The world’s first completely decentralized digital currency, bitcoin’s journey begun way back in 2008 with the anonymous Satoshi Nakamoto proposing an electronic payment system based on cryptographic proof instead of trust, allowing any two willing parties to transact directly with each other without the need for a trusted third party.
So how do bitcoin and blockchains work? Olga Kharif from Bloomberg says: “Think about what happens if you make an online transfer using a bank. It verifies that you have the funds, subtracts that amount from one spot in a giant database it maintains of accounts and balances, and credits it in another. You can see the result if you log on to your account but the transaction is under the bank’s control. You’re trusting the bank to remove the right amount of money, and the bank is also making sure you can’t spend that money again. The blockchain is a database that performs those tracking functions — but without the bank or any other central authority.”
The Reluctance
The basic idea of bitcoin, as proposed by Satoshi Nakamoto, is its non-dependability on trust of any one body to keep its promises; instead, the only trust required is distributed trust, or trust in the network. In other words, it operates outside of government control. This caused a lot of concern for banks, financial institutions and financial regulators across the world, with the Reserve Bank of India being among the many institutions who have warned about the risks of investing in bitcoin.
But why does this widespread reluctance against bitcoin exist?

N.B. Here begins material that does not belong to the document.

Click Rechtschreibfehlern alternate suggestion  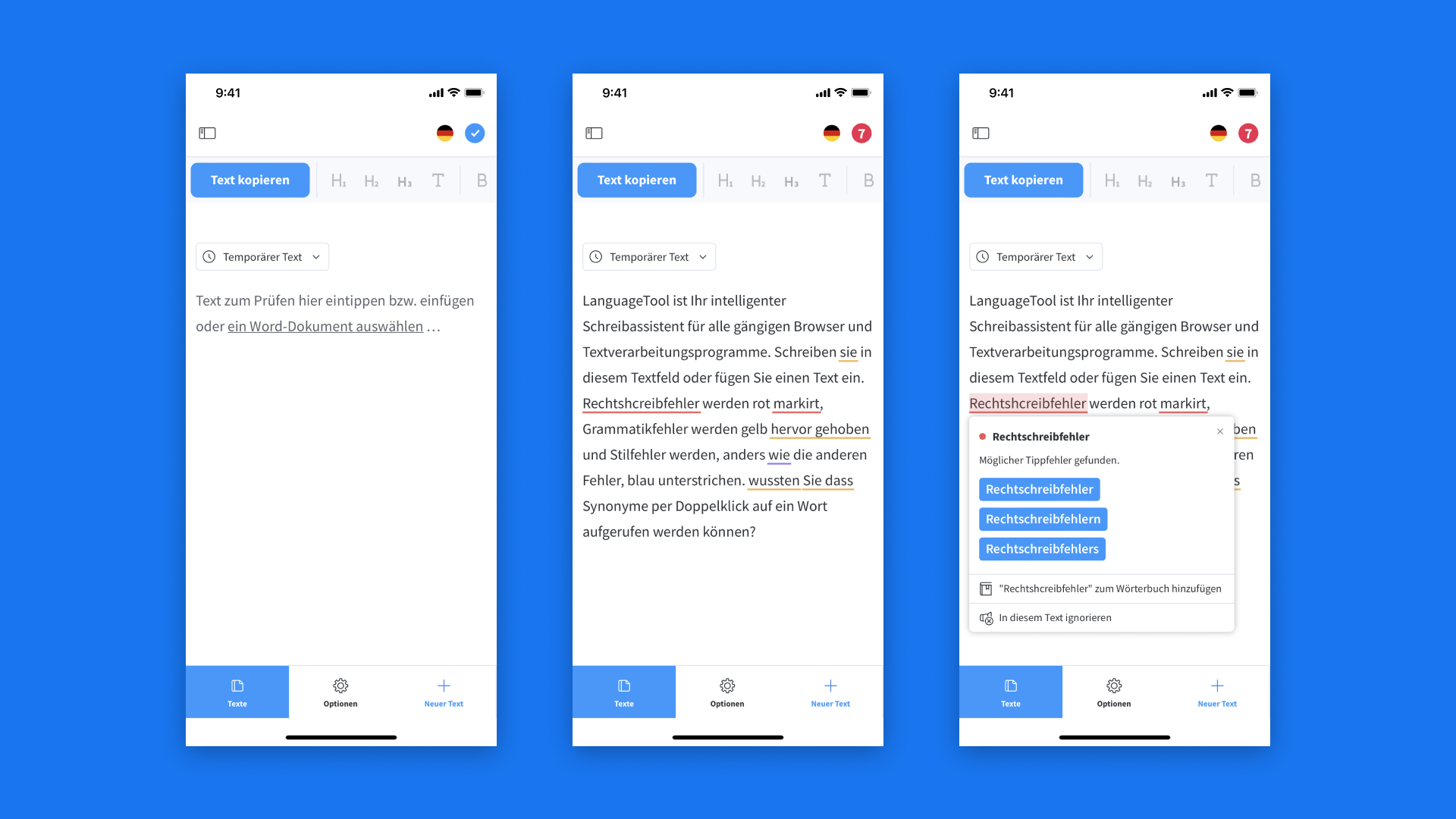[1043, 518]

As any new disruptive technology brings with it, bitcoin too has the promise of opening up unprecedented avenues, which in turn seeks to weaken the influence that large corporations have on things such as, in this case, cash flow. Bitcoin’s net market valuation is about $250 billion, which seems immensely tiny compared to that of the global asset market of stocks and bonds and loans — which is nearly $300 trillion. For now, promise is all that bitcoin has — hence the skeptic reaction all around the world. This, coupled with its extreme volatility, are cited by experts as bright red “danger” signs against investment.
Another issue that is the subject of many cryptocurrency debates is the “intrinsic value” of bitcoin; more accurately, the non-existence of an intrinsic value for it. So what does one mean by the intrinsic value of a good, service or a business? Intrinsic value is the inherent worth of a company, investment, or asset based on its fundamental characteristics and earning power. For example, lumber can be used to build houses, grain can be used as food, and oil is turned into energy. Juxtaposing these common commodities with bitcoin — which is completely virtual — we can see why many respected investors in the world confidently assert their opinion that Bitcoin has no intrinsic value. Bruce Flatt, CEO of Brookfield Asset Management Inc., says “It has no intrinsic value, I don’t know what it is. But it has no intrinsic value in our definition of intrinsic value. If someone else wants to speculate on it or invest in it, it’s for them. It’s not for us.”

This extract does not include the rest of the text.